Fight for increased education funding comes to Lee County
Lee County teachers were notably absent from a rally in Sanford on Wednesday to demand better pay for teachers.
It wasn't because they were all on vacation. The reason, according to the only teacher who did attend, was actually quite full of irony: Many local teachers were at a mandatory, yet unpaid, training session.
Callie Hammond, a 17-year veteran of Bragg Street Academy, didn't have to attend that training. So she joined about 10 other protesters outside the Lee County Courthouse for the gathering Wednesday morning, part of a tour across North Carolina before organizers present their petitions to the General Assembly today.
The petitions, in favor of better funding for public education and educators, gained 61,000 signatures. Gerrick Brenner, executive director of liberal group Progress N.C. and the organizer of Wednesday's event, said it's rare to even get 10,000 signatures. Getting six times that number, he said, shows how passionate people are about the subject.
"We wouldn't collect 61,000 signatures if this was just about the teachers," Brenner said. "This is about a broad attack on public education."
Hammond said there are many ways she thinks teachers and schools are being victimized. She frequently buys her own classroom supplies because the school can't afford them, Hammond said, and has lately found herself at other schools begging for extra textbooks because her own students don't have enough. The state recently slashed textbook funding from $68 per student to $14.
And last year, she said, one Bragg Street teacher got called away for a month for military duties. The school wasn't able to hire a substitute, Hammond said, so the remaining teachers just had to take turns teaching his class for that month.
Then there's salary. North Carolina recently dropped from 46th to 47th in the nation in average teacher pay. Hammond said she's actually earning less than she was five years ago because the state no longer pays veteran teachers for mentoring younger ones. She still does the extra mentoring work, just for free.
"All I'm doing is waiting for my kids to graduate, and then I am out of here," Hammond, the mother of two teenagers, said. "I have lived in North Carolina all my life, but I can't wait to get out."
With a master's degree and National Board Certification, she said she has turned down significantly higher-paying job offers to teach in other states. She didn't want to yank her kids out of school here.
Brenner said North Carolina can't afford to continue losing educators to higher-paying states. And although the N.C. Senate and House have plans to raise teacher pay — the Senate by firing half of the state's teaching assistants and the House by trying to get people to buy more lottery tickets — Brenner said neither plan is acceptable.
He said the state must reverse course on recent tax reforms that lowered the personal and corporate income tax rates.
"You should start by repealing reckless tax cuts for corporations," Brenner said. "... Who benefits most from these tax cuts?
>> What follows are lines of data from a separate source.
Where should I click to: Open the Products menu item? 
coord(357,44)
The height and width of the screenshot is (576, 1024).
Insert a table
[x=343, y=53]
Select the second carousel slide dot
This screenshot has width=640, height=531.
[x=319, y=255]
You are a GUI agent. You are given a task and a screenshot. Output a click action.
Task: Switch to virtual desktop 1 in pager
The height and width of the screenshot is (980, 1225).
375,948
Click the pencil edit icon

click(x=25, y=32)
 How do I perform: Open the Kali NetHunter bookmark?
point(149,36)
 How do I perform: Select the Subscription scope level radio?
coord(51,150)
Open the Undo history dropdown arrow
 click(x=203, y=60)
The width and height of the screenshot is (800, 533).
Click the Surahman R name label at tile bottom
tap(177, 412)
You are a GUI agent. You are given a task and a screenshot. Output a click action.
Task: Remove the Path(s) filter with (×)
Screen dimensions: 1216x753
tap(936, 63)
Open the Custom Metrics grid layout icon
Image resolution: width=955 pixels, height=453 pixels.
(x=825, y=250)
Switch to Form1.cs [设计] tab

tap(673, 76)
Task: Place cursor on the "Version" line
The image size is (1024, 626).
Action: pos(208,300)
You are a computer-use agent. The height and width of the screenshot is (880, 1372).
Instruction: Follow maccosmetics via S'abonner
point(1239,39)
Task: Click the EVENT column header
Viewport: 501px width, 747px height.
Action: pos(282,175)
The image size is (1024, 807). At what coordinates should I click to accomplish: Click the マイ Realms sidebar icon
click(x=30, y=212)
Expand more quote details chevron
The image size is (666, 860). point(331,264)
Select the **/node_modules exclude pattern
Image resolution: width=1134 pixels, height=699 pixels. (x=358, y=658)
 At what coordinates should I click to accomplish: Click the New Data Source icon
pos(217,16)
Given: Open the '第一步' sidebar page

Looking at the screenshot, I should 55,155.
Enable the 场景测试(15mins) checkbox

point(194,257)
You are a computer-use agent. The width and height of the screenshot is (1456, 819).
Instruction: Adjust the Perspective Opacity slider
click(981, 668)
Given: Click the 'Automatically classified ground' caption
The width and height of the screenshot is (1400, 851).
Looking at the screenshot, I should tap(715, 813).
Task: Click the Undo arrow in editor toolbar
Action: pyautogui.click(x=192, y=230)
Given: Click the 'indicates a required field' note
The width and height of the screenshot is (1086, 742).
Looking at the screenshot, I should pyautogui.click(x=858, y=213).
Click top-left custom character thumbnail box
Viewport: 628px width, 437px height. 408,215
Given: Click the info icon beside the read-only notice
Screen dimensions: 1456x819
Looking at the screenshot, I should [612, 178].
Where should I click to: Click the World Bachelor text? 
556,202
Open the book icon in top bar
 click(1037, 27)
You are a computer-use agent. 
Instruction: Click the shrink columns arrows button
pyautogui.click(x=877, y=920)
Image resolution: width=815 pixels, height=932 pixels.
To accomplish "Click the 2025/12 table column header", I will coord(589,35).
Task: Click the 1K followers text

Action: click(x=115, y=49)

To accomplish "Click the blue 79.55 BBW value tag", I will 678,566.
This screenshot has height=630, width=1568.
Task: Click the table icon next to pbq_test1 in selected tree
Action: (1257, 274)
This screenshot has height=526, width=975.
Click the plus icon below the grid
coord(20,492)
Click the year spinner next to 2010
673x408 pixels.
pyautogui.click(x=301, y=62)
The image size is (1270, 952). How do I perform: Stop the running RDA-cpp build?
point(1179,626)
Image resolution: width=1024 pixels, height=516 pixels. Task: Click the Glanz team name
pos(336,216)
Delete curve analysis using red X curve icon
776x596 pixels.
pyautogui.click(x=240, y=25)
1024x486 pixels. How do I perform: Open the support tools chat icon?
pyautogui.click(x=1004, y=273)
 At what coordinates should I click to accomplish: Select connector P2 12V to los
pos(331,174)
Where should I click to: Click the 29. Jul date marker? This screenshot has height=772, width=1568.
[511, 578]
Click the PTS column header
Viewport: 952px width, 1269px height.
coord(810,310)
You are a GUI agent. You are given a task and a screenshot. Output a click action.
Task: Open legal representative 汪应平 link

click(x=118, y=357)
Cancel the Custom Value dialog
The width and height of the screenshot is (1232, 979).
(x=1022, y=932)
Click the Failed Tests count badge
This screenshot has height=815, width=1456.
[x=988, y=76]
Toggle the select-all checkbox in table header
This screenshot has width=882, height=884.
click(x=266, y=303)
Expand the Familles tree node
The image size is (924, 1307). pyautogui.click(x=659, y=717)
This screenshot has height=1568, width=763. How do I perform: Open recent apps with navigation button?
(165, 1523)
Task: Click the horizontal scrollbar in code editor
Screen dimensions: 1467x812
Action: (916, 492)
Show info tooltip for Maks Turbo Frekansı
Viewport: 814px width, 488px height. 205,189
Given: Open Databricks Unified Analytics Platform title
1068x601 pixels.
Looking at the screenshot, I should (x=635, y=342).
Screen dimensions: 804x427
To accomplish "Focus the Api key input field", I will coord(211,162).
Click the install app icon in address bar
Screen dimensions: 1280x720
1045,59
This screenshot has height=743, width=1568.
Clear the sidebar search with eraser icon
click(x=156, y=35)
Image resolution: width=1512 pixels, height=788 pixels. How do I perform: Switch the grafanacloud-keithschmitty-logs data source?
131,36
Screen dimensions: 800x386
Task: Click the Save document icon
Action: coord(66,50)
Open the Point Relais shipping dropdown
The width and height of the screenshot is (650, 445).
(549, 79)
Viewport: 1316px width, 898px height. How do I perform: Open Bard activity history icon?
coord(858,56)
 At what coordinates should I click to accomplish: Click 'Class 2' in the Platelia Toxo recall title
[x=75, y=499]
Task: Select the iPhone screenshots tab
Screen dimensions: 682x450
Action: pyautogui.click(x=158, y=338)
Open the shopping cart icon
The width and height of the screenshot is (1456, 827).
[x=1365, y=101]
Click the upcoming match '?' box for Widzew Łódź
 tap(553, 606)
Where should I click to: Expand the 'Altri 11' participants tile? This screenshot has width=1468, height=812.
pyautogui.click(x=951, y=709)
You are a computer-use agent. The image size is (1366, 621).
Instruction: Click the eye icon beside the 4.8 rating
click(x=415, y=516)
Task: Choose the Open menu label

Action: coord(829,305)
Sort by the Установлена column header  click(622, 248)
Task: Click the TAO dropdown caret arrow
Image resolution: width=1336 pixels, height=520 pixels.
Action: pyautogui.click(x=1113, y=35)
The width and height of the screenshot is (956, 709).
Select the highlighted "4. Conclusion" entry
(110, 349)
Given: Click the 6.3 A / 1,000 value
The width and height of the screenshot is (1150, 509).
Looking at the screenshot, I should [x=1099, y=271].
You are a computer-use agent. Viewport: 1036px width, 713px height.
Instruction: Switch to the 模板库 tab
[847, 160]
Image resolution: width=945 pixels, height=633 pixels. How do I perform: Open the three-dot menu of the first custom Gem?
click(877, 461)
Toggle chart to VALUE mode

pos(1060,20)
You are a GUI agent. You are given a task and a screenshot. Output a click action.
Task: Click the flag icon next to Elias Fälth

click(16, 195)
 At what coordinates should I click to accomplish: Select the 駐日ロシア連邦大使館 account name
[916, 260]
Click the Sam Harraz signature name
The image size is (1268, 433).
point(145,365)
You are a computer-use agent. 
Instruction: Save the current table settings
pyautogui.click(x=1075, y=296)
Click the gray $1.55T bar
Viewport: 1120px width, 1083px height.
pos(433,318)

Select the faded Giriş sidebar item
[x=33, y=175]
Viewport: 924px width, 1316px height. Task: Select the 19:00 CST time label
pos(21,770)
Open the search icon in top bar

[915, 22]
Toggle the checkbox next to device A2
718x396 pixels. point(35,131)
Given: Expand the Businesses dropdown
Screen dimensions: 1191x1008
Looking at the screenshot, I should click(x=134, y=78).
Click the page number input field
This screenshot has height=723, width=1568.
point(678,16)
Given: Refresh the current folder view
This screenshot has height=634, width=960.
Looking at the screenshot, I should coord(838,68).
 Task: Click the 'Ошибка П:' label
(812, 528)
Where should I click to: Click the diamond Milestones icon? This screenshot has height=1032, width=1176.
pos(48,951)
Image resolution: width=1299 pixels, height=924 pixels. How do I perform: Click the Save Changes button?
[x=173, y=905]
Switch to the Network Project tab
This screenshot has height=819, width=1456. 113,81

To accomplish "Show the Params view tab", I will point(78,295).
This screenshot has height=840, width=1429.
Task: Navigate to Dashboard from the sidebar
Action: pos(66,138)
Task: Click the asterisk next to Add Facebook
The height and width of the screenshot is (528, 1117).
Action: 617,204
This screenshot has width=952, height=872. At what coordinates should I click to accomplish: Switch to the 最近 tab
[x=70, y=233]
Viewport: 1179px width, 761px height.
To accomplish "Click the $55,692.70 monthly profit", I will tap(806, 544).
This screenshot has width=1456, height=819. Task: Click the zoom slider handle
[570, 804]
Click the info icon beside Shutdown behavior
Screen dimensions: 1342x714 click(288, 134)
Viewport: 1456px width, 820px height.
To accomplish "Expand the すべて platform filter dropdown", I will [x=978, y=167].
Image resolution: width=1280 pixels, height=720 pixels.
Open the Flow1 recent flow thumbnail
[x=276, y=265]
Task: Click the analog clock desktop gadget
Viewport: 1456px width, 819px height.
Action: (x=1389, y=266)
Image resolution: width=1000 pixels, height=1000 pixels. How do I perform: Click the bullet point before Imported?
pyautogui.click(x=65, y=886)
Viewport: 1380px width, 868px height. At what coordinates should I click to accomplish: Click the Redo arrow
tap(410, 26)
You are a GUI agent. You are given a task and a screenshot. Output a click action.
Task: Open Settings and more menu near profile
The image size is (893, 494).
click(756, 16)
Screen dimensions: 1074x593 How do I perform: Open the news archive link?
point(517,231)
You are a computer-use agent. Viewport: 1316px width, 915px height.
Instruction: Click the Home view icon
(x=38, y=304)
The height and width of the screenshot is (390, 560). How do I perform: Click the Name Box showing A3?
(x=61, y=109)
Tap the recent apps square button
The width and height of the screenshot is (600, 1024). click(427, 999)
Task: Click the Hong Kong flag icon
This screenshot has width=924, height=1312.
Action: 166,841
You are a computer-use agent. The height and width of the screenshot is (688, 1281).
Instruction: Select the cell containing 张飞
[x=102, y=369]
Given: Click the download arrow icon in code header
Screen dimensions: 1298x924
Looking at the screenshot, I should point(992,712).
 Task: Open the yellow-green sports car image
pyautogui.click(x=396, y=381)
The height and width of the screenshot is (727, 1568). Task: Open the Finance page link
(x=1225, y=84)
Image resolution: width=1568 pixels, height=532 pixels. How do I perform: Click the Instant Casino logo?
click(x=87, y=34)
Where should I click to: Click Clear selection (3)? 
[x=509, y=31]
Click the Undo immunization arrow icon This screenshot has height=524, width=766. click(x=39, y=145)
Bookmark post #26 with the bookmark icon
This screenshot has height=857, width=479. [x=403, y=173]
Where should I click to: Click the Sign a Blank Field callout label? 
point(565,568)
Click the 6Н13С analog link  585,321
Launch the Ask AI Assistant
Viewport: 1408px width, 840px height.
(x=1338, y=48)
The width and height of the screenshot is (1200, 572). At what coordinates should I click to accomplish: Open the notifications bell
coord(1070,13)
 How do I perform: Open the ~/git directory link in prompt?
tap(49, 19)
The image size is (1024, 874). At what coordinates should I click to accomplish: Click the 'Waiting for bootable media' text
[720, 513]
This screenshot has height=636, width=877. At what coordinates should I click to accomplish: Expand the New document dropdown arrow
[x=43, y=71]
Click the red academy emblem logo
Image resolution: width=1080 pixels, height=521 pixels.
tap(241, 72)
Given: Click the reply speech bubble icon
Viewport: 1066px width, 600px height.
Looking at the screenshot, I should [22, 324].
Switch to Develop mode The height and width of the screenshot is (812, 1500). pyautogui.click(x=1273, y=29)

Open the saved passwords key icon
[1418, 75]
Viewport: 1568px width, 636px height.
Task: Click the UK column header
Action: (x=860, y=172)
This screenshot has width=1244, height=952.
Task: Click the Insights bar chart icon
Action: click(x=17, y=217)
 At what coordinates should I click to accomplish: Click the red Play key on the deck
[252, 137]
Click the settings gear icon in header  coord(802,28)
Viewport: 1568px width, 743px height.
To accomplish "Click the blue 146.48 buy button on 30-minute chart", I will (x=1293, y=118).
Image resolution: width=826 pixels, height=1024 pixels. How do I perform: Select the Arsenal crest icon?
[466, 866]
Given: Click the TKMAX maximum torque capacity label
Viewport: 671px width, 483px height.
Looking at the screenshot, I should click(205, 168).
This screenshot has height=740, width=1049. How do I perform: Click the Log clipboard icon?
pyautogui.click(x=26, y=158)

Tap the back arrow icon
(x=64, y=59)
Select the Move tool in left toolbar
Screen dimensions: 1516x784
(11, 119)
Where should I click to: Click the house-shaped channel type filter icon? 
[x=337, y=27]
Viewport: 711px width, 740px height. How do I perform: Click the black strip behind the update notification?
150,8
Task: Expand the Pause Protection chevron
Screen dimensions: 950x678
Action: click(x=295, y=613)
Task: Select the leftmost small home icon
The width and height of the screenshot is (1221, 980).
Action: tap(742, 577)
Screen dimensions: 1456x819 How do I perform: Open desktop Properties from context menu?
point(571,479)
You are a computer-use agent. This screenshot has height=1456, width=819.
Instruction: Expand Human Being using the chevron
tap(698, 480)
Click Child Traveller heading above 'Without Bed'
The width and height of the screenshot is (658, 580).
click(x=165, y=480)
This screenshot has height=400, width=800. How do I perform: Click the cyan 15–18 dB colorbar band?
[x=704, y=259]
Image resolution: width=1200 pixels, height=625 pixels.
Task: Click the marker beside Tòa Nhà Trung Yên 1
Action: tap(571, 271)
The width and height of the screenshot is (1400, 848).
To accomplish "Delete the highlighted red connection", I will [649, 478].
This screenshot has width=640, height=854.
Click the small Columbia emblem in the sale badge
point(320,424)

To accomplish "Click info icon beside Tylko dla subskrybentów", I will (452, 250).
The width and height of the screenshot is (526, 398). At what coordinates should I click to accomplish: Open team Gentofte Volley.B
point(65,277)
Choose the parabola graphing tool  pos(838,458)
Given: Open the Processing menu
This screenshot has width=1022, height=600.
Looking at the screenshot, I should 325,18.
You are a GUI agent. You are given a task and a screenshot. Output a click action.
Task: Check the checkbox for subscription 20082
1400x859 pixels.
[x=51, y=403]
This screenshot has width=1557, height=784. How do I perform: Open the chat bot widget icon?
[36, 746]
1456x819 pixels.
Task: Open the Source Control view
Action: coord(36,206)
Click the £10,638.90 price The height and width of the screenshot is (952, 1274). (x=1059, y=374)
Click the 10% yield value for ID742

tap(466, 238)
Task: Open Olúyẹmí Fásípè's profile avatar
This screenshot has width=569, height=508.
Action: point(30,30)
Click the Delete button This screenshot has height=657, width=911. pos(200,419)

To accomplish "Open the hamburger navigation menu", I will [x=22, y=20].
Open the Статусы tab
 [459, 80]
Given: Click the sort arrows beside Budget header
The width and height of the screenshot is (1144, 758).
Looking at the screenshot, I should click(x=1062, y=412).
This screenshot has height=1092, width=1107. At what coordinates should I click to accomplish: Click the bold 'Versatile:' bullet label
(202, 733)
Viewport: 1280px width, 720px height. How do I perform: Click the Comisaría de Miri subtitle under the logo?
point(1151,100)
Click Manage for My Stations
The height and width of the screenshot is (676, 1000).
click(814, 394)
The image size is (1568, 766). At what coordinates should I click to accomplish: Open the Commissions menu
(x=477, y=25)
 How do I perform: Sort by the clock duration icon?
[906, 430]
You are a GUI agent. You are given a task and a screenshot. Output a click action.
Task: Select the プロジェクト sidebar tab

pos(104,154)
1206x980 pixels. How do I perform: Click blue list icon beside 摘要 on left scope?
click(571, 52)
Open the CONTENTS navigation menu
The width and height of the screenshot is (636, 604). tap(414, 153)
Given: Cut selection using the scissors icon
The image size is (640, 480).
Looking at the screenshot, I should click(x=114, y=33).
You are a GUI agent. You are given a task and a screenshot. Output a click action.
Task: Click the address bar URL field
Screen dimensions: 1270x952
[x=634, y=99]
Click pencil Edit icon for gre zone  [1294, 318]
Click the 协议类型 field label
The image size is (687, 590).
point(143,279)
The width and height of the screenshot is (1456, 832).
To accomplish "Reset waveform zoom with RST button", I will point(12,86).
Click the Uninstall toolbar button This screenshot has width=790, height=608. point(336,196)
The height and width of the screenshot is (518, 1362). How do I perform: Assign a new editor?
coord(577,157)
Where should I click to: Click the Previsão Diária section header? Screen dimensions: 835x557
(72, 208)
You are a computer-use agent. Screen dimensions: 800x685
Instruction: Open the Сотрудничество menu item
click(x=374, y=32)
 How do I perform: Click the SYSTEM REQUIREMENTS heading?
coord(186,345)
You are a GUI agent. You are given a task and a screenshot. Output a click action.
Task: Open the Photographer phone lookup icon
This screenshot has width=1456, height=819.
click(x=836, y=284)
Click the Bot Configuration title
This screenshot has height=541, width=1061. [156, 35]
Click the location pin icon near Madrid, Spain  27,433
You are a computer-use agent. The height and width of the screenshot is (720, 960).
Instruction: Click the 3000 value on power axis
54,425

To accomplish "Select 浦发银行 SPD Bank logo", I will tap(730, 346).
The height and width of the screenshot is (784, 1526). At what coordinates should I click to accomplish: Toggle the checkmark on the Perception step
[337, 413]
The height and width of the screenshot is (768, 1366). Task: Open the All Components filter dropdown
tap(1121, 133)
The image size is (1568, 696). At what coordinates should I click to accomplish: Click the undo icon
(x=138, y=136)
The 1 percent, the corporations, received two-thirds of the benefit."
He said most statewide politicians have shown a "total disconnect" from reality, not to mention public opinion, when it comes to education. One Broadway woman who attended Wednesday's event, Gayle Gray, agreed. She said politicians who suggest firing teaching assistants should realize that parents simply can't pick up the slack by volunteering like they used to.
"The world we live in now is very different from when [Gov. Pat] McCrory was in school," Gray said. "People are working and can't get off to go volunteer."
Gray is retired and volunteers at Broadway Elementary School's media center, she said. She also has a daughter who used to work as a teaching assistant, and she broke down crying when talking about the possibility that the state might cut every second- and third-grade assistant next year.
Brenner said people everywhere his tour has gone have had strong reactions. He said he wants people to spread their passion and get their friends and neighbors talking as well.
"But what we really want to do is encourage teachers to speak out," Brenner said. "Because people trust teachers, often more than the people they vote for."